Prompt: Count the lines in the rows below that contain the string "size", matching case exactly, and give only the number.

Input data:
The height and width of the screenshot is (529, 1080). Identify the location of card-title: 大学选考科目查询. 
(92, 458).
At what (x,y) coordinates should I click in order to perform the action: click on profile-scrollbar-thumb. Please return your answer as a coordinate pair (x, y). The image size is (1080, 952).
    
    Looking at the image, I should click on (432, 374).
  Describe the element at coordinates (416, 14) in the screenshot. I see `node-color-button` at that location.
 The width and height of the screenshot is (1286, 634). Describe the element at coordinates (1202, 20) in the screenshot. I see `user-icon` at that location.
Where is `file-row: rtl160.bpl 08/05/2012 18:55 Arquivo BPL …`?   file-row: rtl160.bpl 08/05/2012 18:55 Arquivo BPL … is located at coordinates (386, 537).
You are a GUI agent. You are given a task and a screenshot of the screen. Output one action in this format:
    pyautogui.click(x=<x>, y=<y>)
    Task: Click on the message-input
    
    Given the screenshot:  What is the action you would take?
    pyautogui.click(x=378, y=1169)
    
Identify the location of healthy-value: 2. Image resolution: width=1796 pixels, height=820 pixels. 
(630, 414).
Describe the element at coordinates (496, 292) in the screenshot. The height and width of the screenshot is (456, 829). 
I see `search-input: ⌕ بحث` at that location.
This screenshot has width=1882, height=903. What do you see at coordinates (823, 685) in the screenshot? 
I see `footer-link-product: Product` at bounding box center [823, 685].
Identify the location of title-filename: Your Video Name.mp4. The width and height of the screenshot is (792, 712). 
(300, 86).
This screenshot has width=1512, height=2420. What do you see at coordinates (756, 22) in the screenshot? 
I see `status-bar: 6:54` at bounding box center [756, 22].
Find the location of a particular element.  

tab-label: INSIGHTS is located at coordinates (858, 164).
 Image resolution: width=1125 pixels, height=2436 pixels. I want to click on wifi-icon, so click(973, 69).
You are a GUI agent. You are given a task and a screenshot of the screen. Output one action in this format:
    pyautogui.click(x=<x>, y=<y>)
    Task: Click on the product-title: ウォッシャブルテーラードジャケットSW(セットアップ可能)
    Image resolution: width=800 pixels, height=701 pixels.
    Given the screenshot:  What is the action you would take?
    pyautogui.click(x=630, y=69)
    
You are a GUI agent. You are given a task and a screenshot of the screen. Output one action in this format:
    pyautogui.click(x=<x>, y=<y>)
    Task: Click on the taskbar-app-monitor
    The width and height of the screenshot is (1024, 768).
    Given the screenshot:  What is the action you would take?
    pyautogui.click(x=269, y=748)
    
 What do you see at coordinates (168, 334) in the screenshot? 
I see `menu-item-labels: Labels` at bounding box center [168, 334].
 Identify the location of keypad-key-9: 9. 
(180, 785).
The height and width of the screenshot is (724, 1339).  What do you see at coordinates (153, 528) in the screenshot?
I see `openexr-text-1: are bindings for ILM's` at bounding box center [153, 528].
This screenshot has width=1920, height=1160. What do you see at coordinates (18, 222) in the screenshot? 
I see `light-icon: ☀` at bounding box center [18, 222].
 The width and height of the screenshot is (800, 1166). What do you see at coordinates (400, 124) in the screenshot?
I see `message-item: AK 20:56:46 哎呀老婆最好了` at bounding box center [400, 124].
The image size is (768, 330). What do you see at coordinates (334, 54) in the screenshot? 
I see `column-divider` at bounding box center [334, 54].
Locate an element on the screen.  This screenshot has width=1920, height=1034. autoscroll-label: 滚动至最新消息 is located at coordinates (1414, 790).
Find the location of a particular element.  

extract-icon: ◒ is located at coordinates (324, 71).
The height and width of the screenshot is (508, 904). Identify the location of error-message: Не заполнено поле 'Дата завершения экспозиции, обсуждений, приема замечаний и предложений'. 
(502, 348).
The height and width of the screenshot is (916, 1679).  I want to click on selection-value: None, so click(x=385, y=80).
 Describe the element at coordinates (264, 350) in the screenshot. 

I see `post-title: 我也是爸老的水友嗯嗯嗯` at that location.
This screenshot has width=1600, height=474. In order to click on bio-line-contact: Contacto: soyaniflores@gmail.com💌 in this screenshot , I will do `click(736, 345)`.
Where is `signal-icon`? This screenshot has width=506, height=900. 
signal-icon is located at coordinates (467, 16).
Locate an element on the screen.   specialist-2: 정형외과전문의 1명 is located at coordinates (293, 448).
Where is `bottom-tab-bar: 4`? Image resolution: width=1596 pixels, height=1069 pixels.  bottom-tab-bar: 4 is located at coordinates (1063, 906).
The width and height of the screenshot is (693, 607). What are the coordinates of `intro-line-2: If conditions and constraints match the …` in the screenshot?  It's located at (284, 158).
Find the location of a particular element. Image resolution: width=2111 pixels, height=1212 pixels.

Answer section: 2